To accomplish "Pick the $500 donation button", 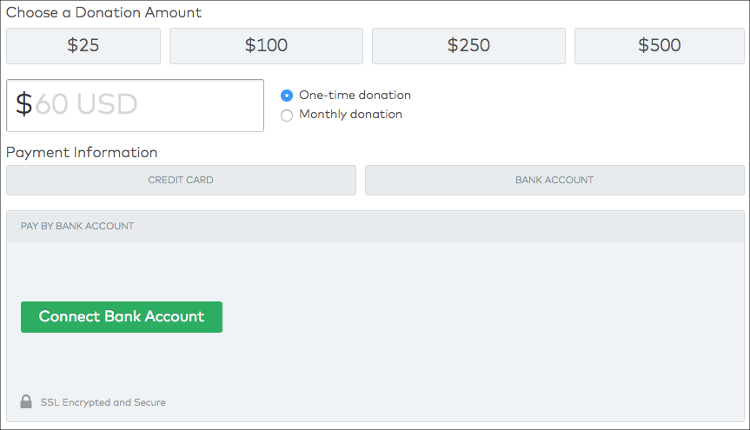I will click(659, 46).
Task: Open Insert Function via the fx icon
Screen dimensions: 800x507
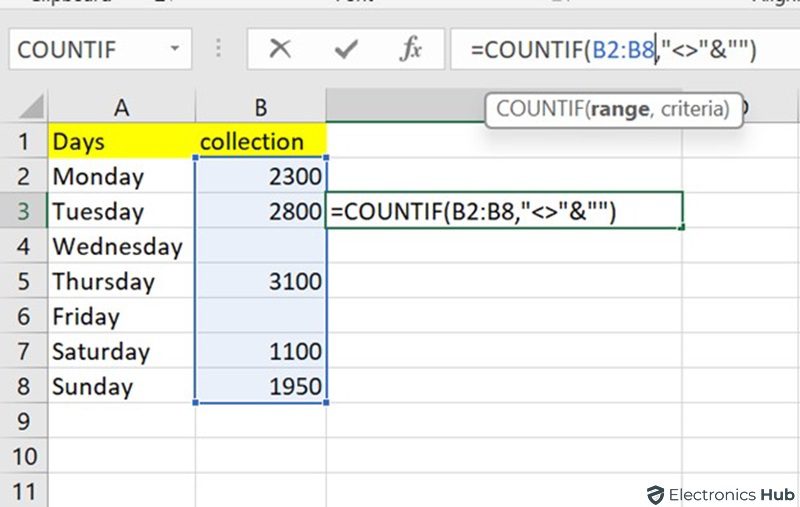Action: [x=410, y=50]
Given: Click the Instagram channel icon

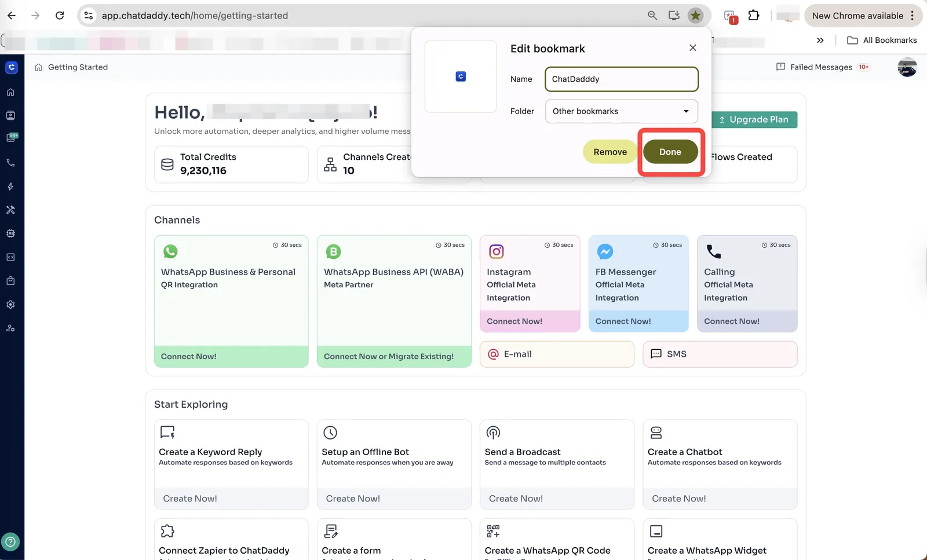Looking at the screenshot, I should 497,252.

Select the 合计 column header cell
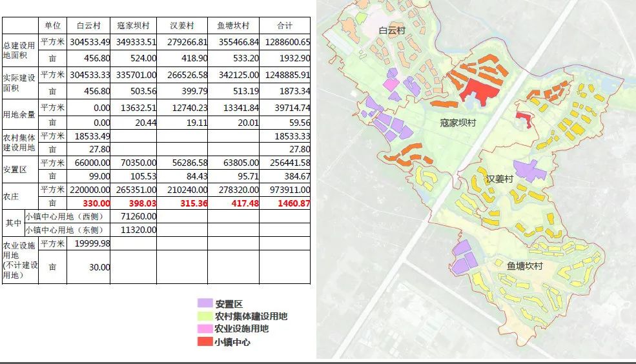284,26
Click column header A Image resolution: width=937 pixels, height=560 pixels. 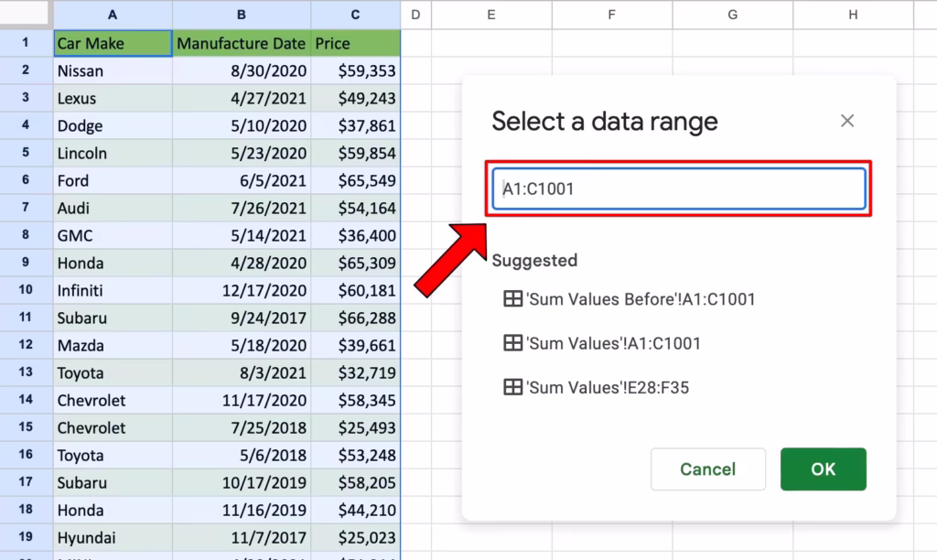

• • • •

Action item: Output exactly the lines from the one containing "Screen dimensions: 800x507" through the last line of the records above, both included, leaving out any pictures.

Response area:
Screen dimensions: 800x507
Action: [x=410, y=50]
Given: Click the Instagram channel icon

Looking at the screenshot, I should 497,252.

Select the 合计 column header cell
284,26
Click column header A Image resolution: width=937 pixels, height=560 pixels. 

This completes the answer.